What I have a concern is that there is about spatial locality about 2M all pages
expecially, THP-always case. But yes, THP already have done it via
lru_add_page_tail and yours makes more sense if we really intended it.
But I didn't like passing page_list to split_huge_page, either.
Couldn't we do it in isolate_lru_pages in shrink_inactive_list?
Maybe, we can add new isolate_mode, ISOLATE_SPLIT_HUGEPAGE.

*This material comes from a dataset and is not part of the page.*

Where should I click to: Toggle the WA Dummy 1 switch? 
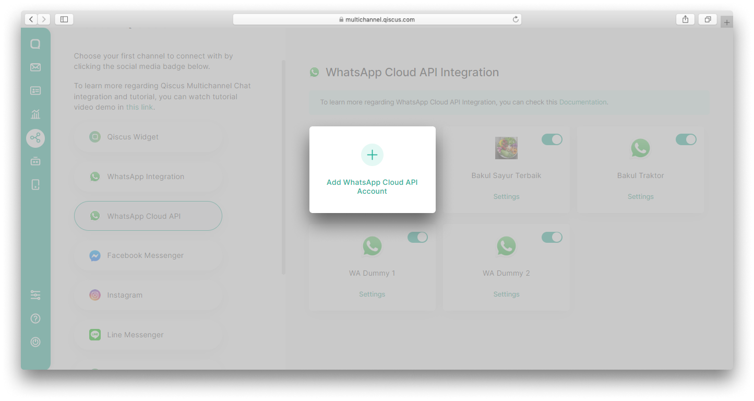click(417, 238)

One problem I can see is deadlock of zone->lru_lock so maybe we have to
release the lock the work and re-hold it.
>
> Signed-off-by: Shaohua Li <shli@fusionio.com>
> ---
> include/linux/huge_mm.h | 11 ++++++++++-
> include/linux/swap.h | 4 ++--
> mm/huge_memory.c | 14 ++++++++------
> mm/swap.c | 11 ++++++++---
> mm/swap_state.c | 4 ++--
> mm/vmscan.c | 2 +-
> 6 files changed, 31 insertions(+), 15 deletions(-)
>
> Index: linux/include/linux/huge_mm.h
> ===================================================================
> --- linux.orig/include/linux/huge_mm.h 2013-04-01 20:16:23.822120955 +0800
> +++ linux/include/linux/huge_mm.h 2013-04-01 20:18:22.668627309 +0800
> @@ -99,7 +99,11 @@ extern int copy_pte_range(struct mm_stru
> extern int handle_pte_fault(struct mm_struct *mm,
> struct vm_area_struct *vma, unsigned long address,
> pte_t *pte, pmd_t *pmd, unsigned int flags);
> -extern int split_huge_page(struct page *page);
> +extern int split_huge_page_to_list(struct page *page, struct list_head *list);
> +static inline int split_huge_page(struct page *page)
> +{
> + return split_huge_page_to_list(page, NULL);
> +}
> extern void __split_huge_page_pmd(struct vm_area_struct *vma,
> unsigned long address, pmd_t *pmd);
> #define split_huge_page_pmd(__vma, __address, __pmd) \
> @@ -186,6 +190,11 @@ extern int do_huge_pmd_numa_page(struct
> #define transparent_hugepage_enabled(__vma) 0
>
> #define transparent_hugepage_flags 0UL
> +static inline int
> +split_huge_page_to_list(struct page *page, struct list_head *list)
> +{
> + return 0;
> +}
> static inline int split_huge_page(struct page *page)
> {
> return 0;
> Index: linux/include/linux/swap.h
> ===================================================================
> --- linux.orig/include/linux/swap.h 2013-04-01 20:16:23.810121105 +0800
> +++ linux/include/linux/swap.h 2013-04-01 20:18:22.668627309 +0800
> @@ -236,7 +236,7 @@ extern unsigned long nr_free_pagecache_p
> extern void __lru_cache_add(struct page *, enum lru_list lru);
> extern void lru_cache_add_lru(struct page *, enum lru_list lru);
> extern void lru_add_page_tail(struct page *page, struct page *page_tail,
> - struct lruvec *lruvec);
> + struct lruvec *lruvec, struct list_head *head);
> extern void activate_page(struct page *);
> extern void mark_page_accessed(struct page *);
> extern void lru_add_drain(void);
> @@ -343,7 +343,7 @@ extern struct address_space swapper_spac
> #define swap_address_space(entry) (&swapper_spaces[swp_type(entry)])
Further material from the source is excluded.